EH: While the hero-focused strategy game isn’t new, there’s certainly been a rise in its popularity over the last few years. The work Relic is doing with Company of Heroes and Dawn of War, the popularity of DOTA and League of Legends, and even more traditional RTS developers like Creative Assembly have dipped into it with their avatar mode in Shogun 2 and seem to be going farther in that direction with Total War: Rome 2. Why do you think the trend of this system has increased and why did you choose to implement it in Eador?

VT: This global tendency supports the theory that all videogames are moving towards the RPG genre. The thing Blizzard did with heroes in Warcraft III was amazing – it was fun and tactically rich at the same time. In most cases, the hero-focused gameplay in strategy games helps to tell a story, portraying the situation where victory is primarily a result of outstanding heroism of a single person. That’s a typical RPG approach, isn’t it?

In Eador, we have heroes as well, but their role isn’t that huge. They are serving as generals of our armies and we can have up to 8 heroes per shard (though rarely we can afford that many). They’re not involved in the storyline, they don’t have any backgrounds – they’re just mortal mercenaries. Therefore, Eador is a player-focused strategy game. Only the player’s decisions and alignment matter.

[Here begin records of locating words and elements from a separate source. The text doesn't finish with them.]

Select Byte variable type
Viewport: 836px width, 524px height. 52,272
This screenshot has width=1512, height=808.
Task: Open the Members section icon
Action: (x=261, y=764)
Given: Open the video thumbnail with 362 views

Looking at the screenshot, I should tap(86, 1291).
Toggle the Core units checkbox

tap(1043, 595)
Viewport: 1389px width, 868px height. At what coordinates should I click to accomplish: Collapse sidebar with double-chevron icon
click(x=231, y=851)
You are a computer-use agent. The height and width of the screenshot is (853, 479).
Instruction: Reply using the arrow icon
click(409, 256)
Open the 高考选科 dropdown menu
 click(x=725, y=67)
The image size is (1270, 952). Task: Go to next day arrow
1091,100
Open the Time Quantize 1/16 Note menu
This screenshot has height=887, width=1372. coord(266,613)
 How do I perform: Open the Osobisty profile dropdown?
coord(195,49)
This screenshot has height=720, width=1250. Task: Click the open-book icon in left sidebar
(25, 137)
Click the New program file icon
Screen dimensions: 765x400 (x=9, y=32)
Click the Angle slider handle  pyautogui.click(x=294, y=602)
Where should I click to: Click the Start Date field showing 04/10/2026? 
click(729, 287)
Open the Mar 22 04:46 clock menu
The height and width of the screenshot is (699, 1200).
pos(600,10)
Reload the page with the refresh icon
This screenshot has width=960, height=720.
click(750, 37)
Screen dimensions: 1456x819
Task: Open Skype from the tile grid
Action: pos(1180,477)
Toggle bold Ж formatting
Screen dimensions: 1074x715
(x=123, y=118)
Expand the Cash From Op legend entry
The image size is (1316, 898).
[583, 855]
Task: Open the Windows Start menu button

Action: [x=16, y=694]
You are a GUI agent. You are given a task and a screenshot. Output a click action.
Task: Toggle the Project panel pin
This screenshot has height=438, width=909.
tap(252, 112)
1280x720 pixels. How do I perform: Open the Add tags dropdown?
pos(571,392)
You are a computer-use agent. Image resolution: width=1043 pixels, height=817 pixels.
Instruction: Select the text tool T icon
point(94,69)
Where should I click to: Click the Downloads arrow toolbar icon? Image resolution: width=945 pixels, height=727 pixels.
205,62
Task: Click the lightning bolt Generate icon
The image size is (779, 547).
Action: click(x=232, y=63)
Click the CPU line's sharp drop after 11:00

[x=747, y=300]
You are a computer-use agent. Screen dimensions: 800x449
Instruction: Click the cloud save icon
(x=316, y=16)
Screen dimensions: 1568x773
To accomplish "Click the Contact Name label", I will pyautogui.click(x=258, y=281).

EH: Having watched some game footage from about an year ago, Eador seems like one of the most mechanically dense and complex games that I’ve seen in a while- a prospect that is both exciting and terrifying. While I love how it appears unapologetically targeted at advanced strategy players, how will you make it approachable to newcomers?

VT: One of the biggest problems of Eador’s 2D predecessor was its unfriendliness to the newcomers. While we don’t want to cut any complex gameplay mechanics from the game (and upset the strategy gaming veterans), we definitely wish to make the game more accessible for the general audience. That’s why we’re adding the hints system and a proper tutorial to the game, and redesign the interface to make it more intuitive as well.

EH: When can people expect to get their hands on what’s looking to be a wonderful game?

VT: Eador: Masters of the Broken World is scheduled to be released this Fall.

Eador: Masters of the Broken World is planned for a Fall release on PC.